Robert Smith e soci nel 1989 hanno tirato fuori nuovamente un capolavoro riuscendo, questa volta, ad essere ricompensati anche in termini di vendite: l’album ha rappresentato il loro boom commerciale, grazie ai singoli di successo “Lullaby” – e il suo fantastico video – e “Lovesong”.

Per quanto risulti inconsueto il successo ricevuto grazie ad un “mattone” di 71 minuti caratterizzato da un sound prevalentemente triste e inquietante, troviamo nella sua melodrammaticità, probabilmente, la chiave vincente (commercialmente parlando) rispetto al più crudo Pornography. In copertina, il volto spettrale di Robert Smith spicca in mezzo ai fiori nel buio, all’interno dodici tracce ammalianti e cariche di emozioni da cui è assai difficile non farsi influenzare: lontananza, amori perduti, nostalgia e addii sono i principali temi affrontati nell’album, sentimenti tristi che vengono perfettamente tradotti da musica e testi.

Le prime due canzoni, “Plainsong” e “Pictures of you” sono pezzi lenti, introduzioni malinconiche al nero pesto che seguirà. Penso a “Lovesong”, singolo abbastanza celebre giocato sulle tastiere e sulla voce di Smith, caratterizzato da un’immediatezza capace di gettare l’ascoltatore all’interno della dichiarazione d’amore più malinconica della storia. “Lullaby” è altrettanto tetra, una nenia cupa e angosciante più sussurrata che cantata, lenta, giocata sulle dissonanze.

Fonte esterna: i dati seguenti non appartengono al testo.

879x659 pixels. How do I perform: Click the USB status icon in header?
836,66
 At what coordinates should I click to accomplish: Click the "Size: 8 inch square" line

Quest’atmosfera opprimente prosegue praticamente per tutto il resto dell’album, raggiungendo altri due apici: “Prayers for Rain” e la tristissima “Homesick”, due pezzi nella struttura molto simili, entrambi con un’ampia introduzione strumentale e la voce di Robert Smith che qui “dialoga” con un ipotetico interlocutore. Degne di menzione anche le ottime “The same deep water as you”, altro pezzo nostalgico, la title-track “Disintegration”, il pezzo più ritmato e coinvolgente dell’album, e l’ampia e suggestiva conclusione “Untitled”– il pezzo sicuramente più “luminoso” e speranzoso dell’opera, quasi a volerci dire che alla fine del tunnel c’è speranza.

Si tratta di un album molto particolare, forse un po’ prolisso, ma caratterizzato da quelle atmosfere ossessive marchio di fabbrica della band. L’ascolto di “Disintegration” è comunque doveroso, uno dei migliori lavori prodotti a fine ottanta.